**Study material:**

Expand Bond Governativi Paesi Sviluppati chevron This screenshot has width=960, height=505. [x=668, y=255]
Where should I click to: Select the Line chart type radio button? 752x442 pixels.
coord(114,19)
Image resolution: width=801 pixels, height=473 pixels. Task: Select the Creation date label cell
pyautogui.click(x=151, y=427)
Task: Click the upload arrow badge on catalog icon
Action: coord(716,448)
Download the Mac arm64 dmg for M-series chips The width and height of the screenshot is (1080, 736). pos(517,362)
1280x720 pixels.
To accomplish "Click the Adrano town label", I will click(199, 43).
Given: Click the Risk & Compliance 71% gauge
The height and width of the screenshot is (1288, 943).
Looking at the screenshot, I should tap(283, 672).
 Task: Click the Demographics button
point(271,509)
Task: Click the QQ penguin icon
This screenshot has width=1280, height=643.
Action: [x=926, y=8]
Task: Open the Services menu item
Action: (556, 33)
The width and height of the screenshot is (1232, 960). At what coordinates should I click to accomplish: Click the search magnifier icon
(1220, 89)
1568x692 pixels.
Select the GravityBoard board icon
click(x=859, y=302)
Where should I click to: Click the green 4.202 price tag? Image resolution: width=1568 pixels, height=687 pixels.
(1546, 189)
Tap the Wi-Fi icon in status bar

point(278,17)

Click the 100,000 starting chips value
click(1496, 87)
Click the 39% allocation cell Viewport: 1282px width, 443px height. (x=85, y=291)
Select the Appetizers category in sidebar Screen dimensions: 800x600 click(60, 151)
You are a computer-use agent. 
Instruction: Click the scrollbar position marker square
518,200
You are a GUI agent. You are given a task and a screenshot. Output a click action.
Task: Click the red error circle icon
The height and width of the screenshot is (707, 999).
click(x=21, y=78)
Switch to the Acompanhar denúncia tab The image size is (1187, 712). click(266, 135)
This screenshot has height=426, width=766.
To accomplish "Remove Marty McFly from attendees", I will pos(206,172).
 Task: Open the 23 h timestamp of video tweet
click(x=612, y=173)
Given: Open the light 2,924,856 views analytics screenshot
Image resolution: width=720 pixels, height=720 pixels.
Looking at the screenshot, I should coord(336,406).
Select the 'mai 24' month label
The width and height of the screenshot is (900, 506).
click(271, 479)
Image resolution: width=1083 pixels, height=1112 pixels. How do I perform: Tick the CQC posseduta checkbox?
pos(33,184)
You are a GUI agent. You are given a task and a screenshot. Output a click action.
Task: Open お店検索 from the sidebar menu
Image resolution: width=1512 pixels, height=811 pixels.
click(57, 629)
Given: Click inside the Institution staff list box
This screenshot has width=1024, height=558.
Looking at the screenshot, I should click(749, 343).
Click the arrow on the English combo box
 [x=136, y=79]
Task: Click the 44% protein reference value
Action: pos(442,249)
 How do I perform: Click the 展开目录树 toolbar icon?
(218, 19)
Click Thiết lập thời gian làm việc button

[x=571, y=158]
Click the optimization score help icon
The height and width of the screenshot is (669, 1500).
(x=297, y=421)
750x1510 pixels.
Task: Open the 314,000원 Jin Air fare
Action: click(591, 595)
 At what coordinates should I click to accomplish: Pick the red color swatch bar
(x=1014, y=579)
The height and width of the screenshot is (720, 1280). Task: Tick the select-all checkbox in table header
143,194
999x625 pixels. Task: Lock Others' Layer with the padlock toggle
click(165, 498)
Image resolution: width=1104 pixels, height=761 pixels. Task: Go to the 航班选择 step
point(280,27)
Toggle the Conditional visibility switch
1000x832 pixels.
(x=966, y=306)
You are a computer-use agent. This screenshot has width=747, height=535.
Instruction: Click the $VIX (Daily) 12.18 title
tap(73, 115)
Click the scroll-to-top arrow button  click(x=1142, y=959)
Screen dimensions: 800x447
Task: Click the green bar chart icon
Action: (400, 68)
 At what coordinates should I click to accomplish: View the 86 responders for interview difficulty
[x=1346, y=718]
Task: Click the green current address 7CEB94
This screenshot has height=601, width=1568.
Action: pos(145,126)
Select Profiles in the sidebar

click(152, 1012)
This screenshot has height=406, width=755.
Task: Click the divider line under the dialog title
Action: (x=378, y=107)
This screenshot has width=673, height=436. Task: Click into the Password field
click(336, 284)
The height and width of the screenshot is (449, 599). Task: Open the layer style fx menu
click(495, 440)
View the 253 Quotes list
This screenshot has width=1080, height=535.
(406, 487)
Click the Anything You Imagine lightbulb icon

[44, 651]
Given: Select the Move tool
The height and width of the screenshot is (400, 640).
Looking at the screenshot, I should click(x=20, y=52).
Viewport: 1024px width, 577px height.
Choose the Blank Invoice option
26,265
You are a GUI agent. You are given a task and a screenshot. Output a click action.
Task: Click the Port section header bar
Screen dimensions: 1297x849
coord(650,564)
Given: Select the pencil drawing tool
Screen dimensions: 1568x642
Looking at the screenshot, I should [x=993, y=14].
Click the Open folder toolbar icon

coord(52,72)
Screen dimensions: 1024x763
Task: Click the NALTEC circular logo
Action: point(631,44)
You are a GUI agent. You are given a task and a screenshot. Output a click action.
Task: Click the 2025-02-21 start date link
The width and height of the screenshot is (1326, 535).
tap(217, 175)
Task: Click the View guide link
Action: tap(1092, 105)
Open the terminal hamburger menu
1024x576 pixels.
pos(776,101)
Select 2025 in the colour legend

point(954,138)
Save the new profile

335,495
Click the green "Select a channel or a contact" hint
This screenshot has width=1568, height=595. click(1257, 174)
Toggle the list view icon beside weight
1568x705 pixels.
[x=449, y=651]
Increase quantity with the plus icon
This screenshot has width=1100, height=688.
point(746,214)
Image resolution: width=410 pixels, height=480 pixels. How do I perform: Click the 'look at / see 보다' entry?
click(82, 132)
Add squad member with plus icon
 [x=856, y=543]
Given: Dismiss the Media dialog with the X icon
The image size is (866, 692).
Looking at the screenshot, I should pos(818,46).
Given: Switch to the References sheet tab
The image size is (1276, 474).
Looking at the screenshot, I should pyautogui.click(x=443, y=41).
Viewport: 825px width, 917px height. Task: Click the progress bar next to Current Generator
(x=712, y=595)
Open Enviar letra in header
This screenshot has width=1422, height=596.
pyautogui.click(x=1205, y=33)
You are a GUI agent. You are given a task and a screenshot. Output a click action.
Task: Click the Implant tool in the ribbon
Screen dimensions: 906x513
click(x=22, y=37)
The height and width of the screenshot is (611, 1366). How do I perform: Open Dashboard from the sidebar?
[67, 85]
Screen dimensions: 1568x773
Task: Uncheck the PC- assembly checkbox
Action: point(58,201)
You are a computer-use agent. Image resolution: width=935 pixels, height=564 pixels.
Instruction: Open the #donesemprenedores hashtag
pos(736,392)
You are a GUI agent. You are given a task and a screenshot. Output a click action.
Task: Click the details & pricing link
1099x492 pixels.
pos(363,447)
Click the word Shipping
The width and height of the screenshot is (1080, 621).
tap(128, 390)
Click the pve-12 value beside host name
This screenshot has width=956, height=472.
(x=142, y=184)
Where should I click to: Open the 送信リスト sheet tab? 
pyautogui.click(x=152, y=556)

**What the task requires:** Taking the listing above as the source, transcribe only the lines starting at the line with "1280x720 pixels." and going through the line with "Task: Click the QQ penguin icon", unaltered and with both ends included.

**Exercise solution:**
1280x720 pixels.
To accomplish "Click the Adrano town label", I will click(199, 43).
Given: Click the Risk & Compliance 71% gauge
The height and width of the screenshot is (1288, 943).
Looking at the screenshot, I should tap(283, 672).
 Task: Click the Demographics button
point(271,509)
Task: Click the QQ penguin icon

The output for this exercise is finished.